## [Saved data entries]
###
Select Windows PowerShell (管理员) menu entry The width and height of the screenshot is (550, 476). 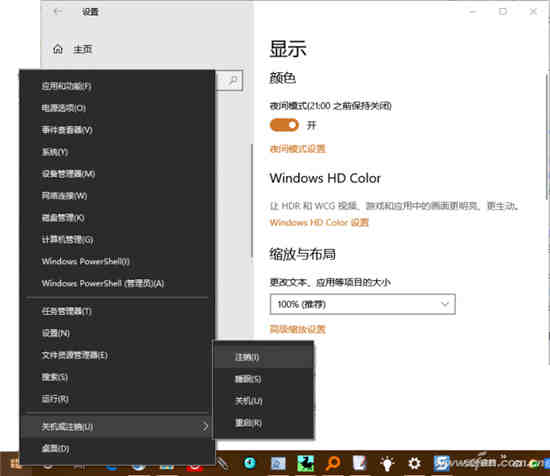[x=103, y=283]
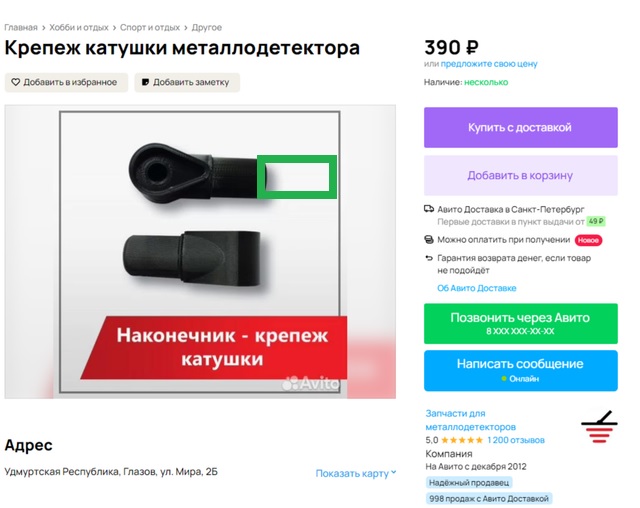
Task: Open the Главная breadcrumb
Action: point(21,27)
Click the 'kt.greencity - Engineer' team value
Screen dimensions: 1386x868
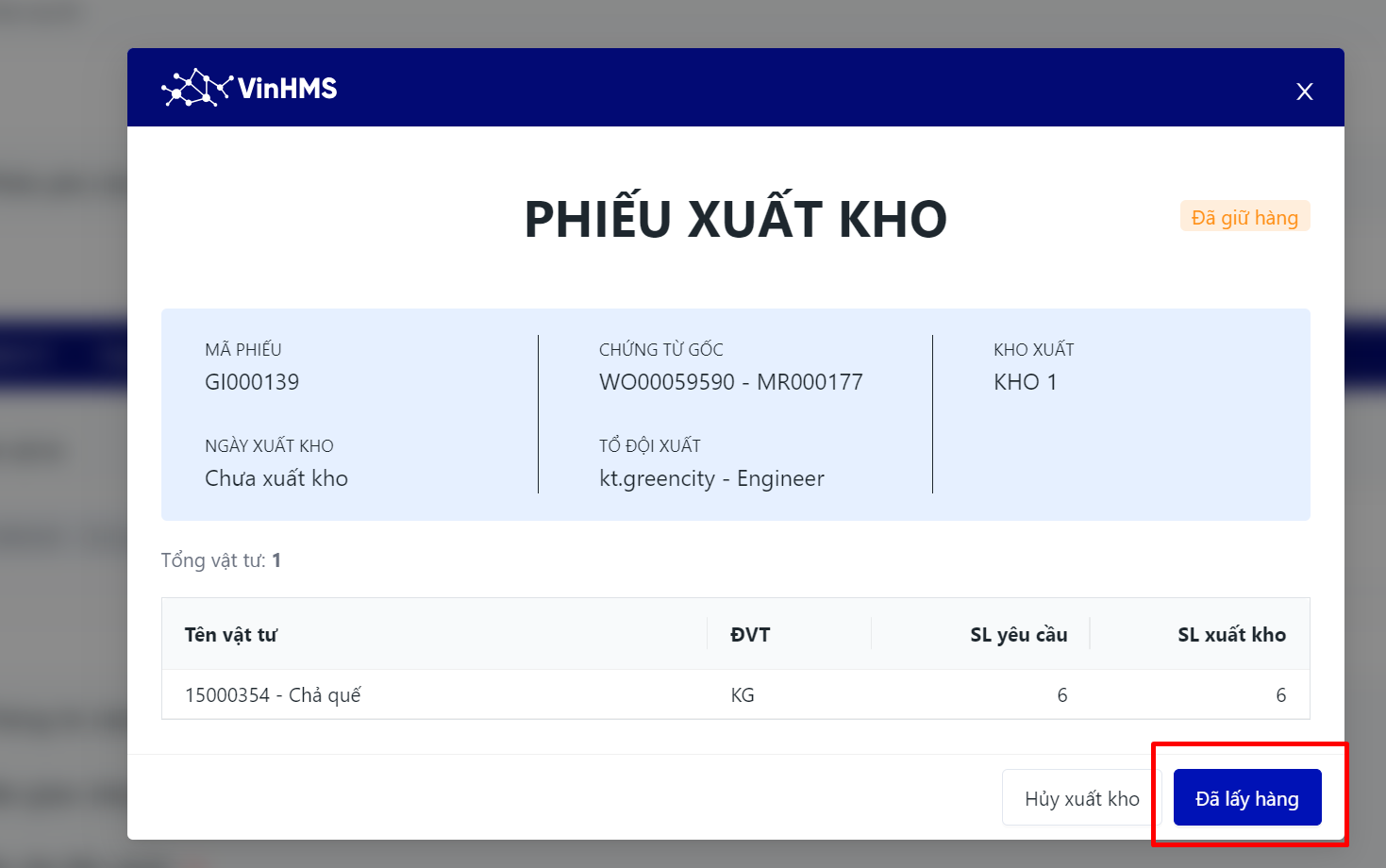point(711,478)
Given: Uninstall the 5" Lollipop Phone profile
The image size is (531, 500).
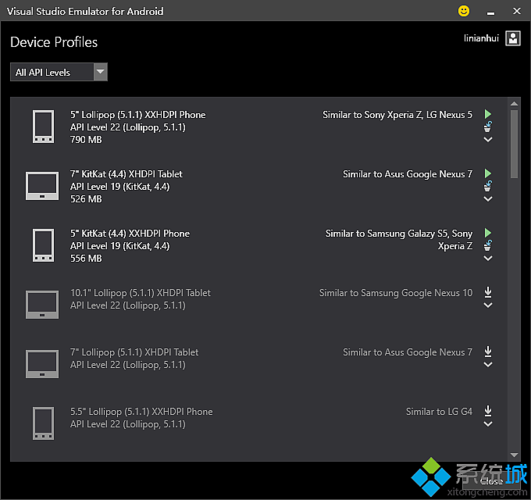Looking at the screenshot, I should [488, 127].
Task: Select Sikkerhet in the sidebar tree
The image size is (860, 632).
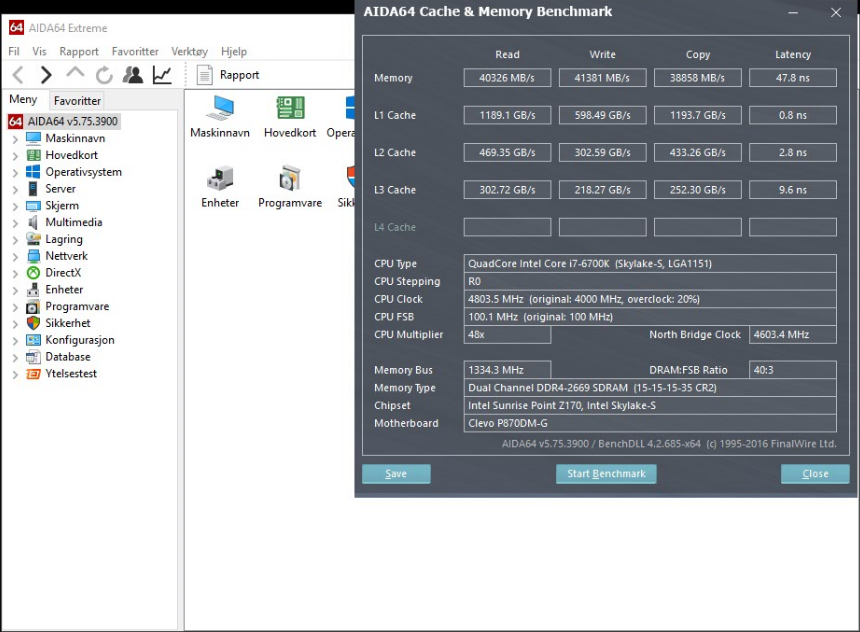Action: point(67,323)
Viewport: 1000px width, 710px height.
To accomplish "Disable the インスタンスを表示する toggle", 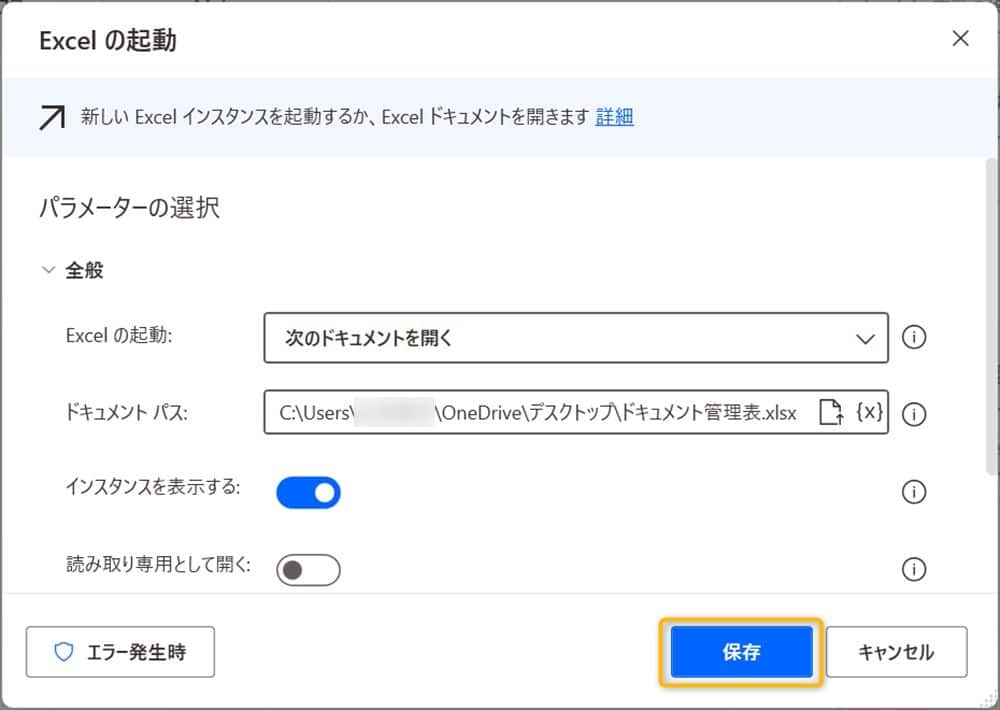I will coord(308,492).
###
## [What is needed]
Would you please reproduce the entries above, starting at the line with "Screen dimensions: 1386x868" and stopping after the line with "Task: Select Sikkerhet in the sidebar tree"? Omit any pictures.

## [Task solution]
Screen dimensions: 1386x868
point(711,478)
Given: Uninstall the 5" Lollipop Phone profile
The image size is (531, 500).
Looking at the screenshot, I should [488, 127].
Task: Select Sikkerhet in the sidebar tree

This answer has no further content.